Taking each line of the material below in turn, count those containing the string "agent". Provide the number alone.
▼
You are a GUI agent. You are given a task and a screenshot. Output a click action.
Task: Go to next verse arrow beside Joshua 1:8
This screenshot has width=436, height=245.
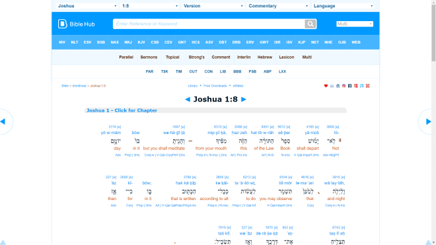[244, 99]
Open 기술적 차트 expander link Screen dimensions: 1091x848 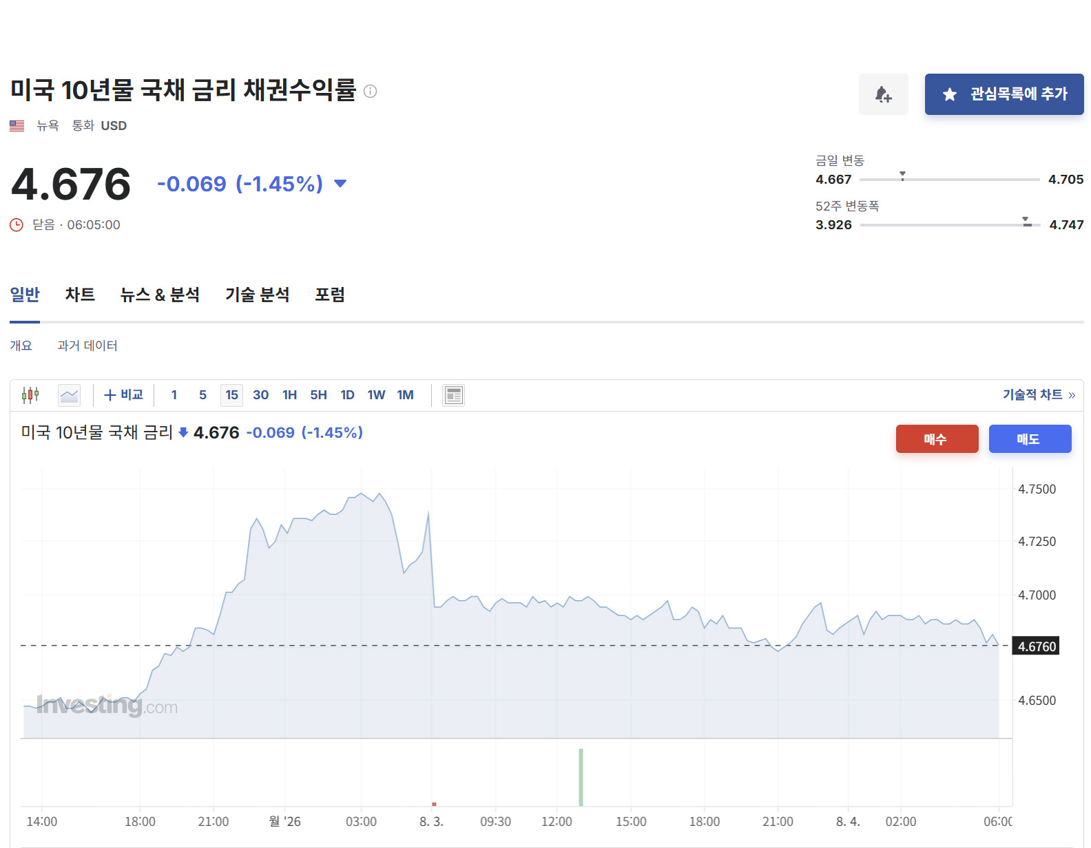tap(1039, 394)
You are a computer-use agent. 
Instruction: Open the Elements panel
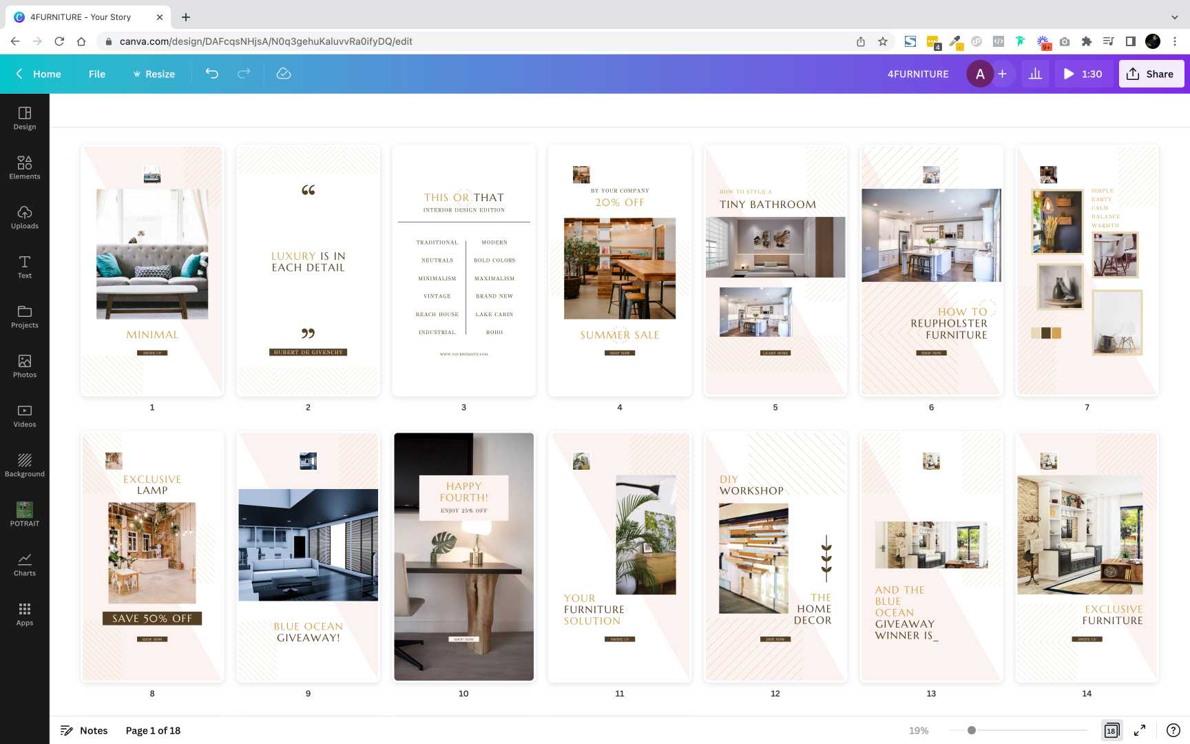click(24, 167)
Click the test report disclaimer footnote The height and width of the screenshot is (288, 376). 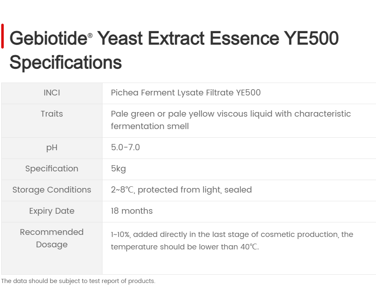tap(78, 281)
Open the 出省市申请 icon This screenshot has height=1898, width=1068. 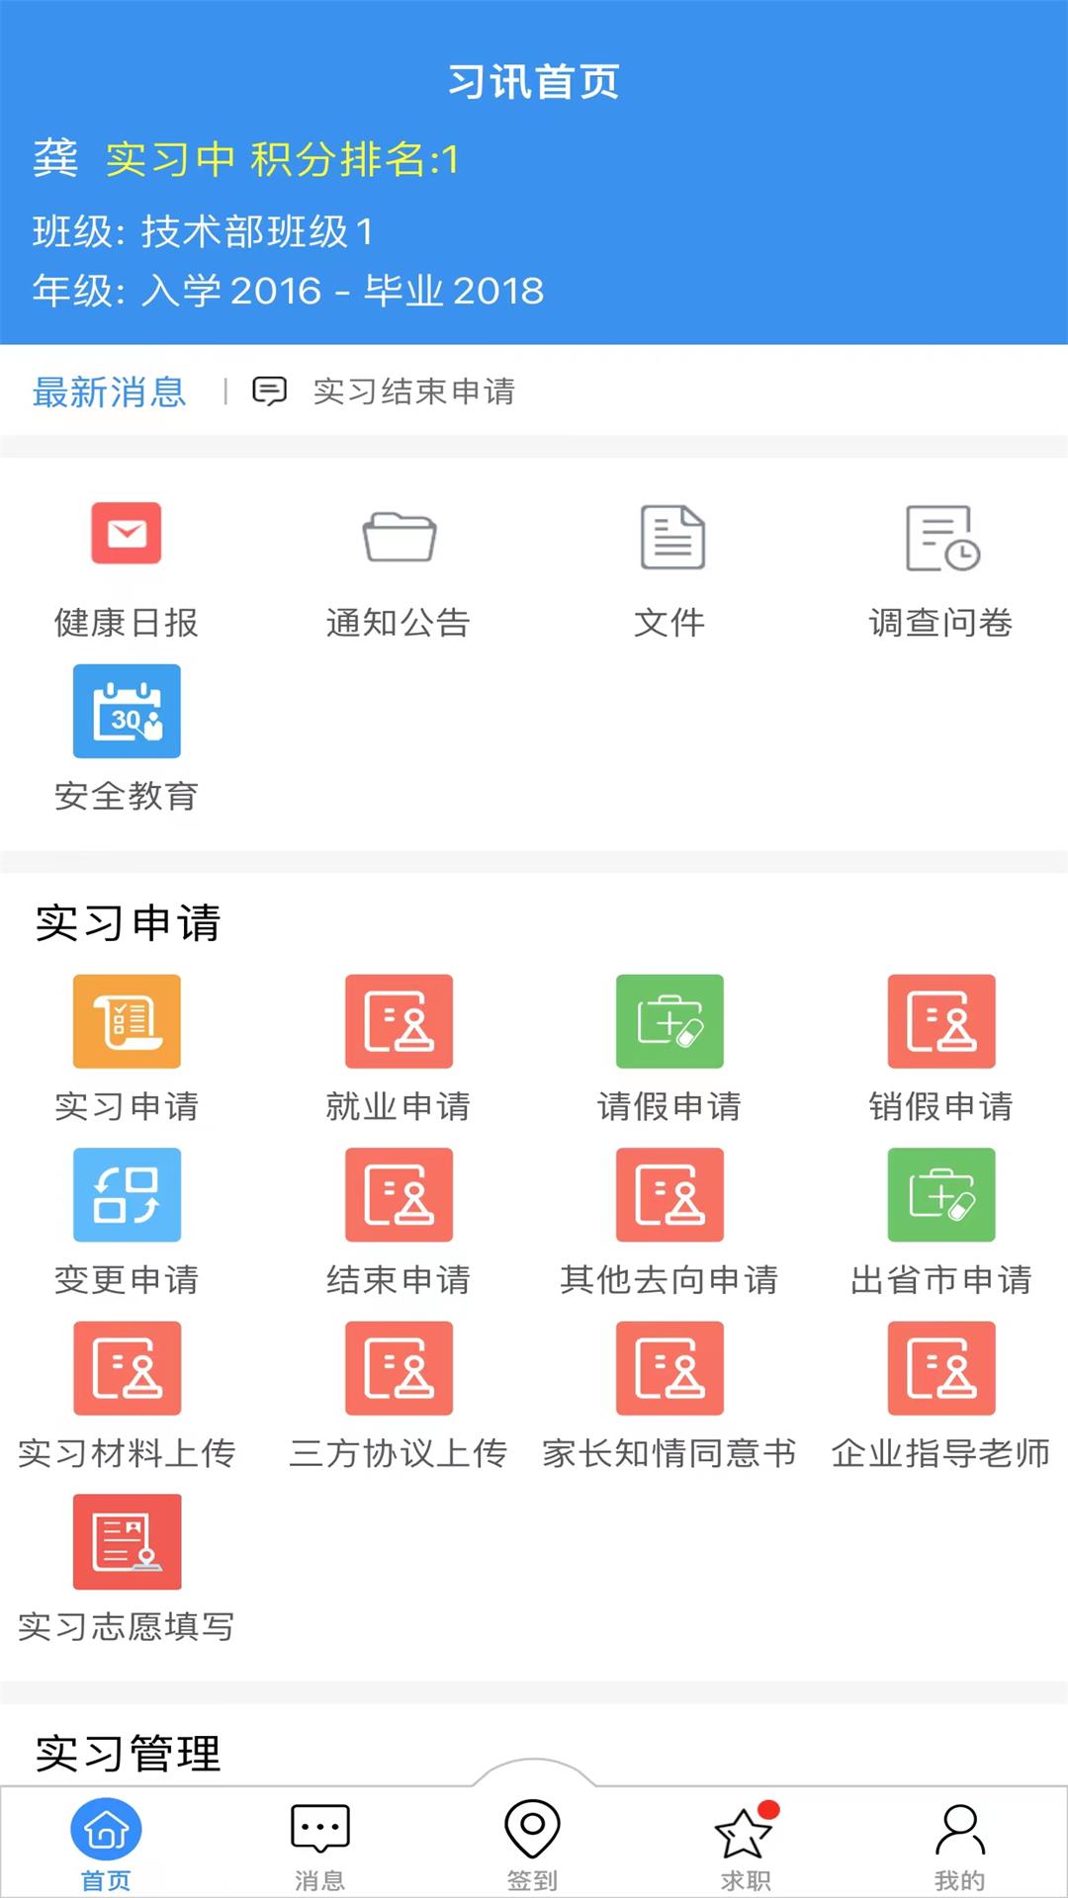940,1194
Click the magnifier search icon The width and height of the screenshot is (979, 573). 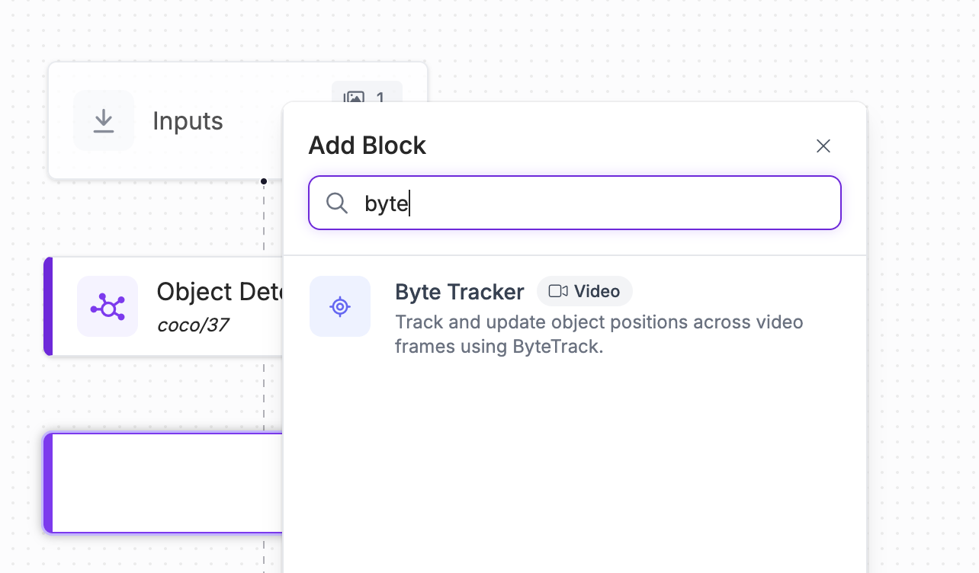pyautogui.click(x=336, y=203)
▲
**Written response:**
2